Israel’s objective in its offensive against Hamas in the Gaza Strip must be to defeat the Islamist terror organization and render the group incapable of orchestrating any further attacks against the Jewish state, Avigdor Liberman said Friday night.

“Our strategic goal as a state must be either to defeat or force the surrender of Hamas,” the foreign minister said during an interview with Channel 2. “Surrender means that Hamas raises the white flag and begs for a ceasefire without any preconditions and requirements,” he elaborated.

“Defeat means that Hamas has no ability to fire missiles, produce rockets or restore tunnels.” He said this goal was entirely “realistic.”

Liberman went on to heavily condemn Palestinian Authority President Mahmoud Abbas who, the foreign minister asserted, has led an incitement campaign against Israel throughout the IDF operation in the Gaza Strip.

“Abbas failed in Gaza and lost it to Hamas, he did not deliver the goods then and is incapable of doing so today,” Liberman charged. “While Hamas focused on terrorist actions, Abbas led a militant and inciting line against Israel.”

While insisting that he did not wish to attack Prime Minister Benjamin Netanyahu, Liberman criticized Netanyahu for what he called his indecisiveness with regard to Abbas and for entrusting the Palestinian leader with assisting in ending the conflict with Hamas.

“When Abbas formed a government with Hamas, Netanyahu insisted on not recognizing it, and now suddenly Abbas is a lifesaver?” Liberman asked. “It just doesn’t fit.”

On Wednesday, Netanyahu leveled heavy criticism at cabinet “colleagues” who have publicly spoke out against the government’s handling of Operation Protective Edge, telling them to show public support to the government, and leave aside their “empty slogans.” Though no names were mentioned, the criticism was widely believed to have been directed on the one hand at Liberman and Economy Minister Naftali Bennett, who have both repeatedly urged that Hamas be crushed in a dramatic military offensive, and on the other at Justice Minister Tzipi Livni and Finance Minister Yair Lapid, who have pushed for a greater emphasis on a role for Abbas and the international community in resolving conflict.

Netanyahu urged ministers to do what he said he did in the past, as opposition leader or cabinet minister: “Give support and speak less.” The prime minister said ministers have had every opportunity to speak at 27 cabinet meetings since the start of the operation, but should not broadcast criticism in public.

Liberman said, in response, that he gives Netanyahu “full backing” but “it is my obligation to speak my mind… The cabinet must make a clear, determined decision.

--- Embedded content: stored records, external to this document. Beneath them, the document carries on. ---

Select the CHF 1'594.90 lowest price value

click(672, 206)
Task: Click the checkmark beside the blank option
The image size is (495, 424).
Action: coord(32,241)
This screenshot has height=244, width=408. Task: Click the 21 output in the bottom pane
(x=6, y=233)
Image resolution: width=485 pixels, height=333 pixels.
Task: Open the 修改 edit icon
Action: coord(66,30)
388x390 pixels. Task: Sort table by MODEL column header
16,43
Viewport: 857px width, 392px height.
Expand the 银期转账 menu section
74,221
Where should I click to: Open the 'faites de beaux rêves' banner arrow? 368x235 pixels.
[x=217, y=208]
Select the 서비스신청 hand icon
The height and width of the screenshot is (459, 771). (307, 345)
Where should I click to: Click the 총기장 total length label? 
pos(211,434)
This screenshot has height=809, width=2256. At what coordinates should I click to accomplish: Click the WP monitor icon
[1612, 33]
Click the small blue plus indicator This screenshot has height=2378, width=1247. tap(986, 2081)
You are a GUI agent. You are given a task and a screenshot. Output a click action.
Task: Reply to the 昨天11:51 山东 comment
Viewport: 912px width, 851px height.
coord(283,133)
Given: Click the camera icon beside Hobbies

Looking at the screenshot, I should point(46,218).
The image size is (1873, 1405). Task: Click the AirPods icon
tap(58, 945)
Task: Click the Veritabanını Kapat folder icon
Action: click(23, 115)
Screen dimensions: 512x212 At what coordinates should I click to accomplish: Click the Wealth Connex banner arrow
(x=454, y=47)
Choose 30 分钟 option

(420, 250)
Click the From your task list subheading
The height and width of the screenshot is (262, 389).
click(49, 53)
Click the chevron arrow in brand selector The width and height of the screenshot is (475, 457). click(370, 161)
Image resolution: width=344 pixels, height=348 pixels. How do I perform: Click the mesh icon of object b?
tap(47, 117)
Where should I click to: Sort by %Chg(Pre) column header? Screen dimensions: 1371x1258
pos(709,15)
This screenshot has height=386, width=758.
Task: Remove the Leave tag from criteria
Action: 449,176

We can’t keep putting off a decisive strategy for this conflict.”

He said he had no desire to destroy the coalition, and was not going to resign. Just like ministers including Bennett, Lapid and Livni, he said, “I have a different stance” as to how the conflict with Hamas should be conducted.

Liberman also said that ultimately Israel needed to reach “a comprehensive political settlement with the Arab world.” Pushed repeatedly, he did not rule out Palestinian statehood. “We don’t control Gaza… Fatah controls half of the West Bank… We need a comprehensive solution with the Arab world,” said Liberman.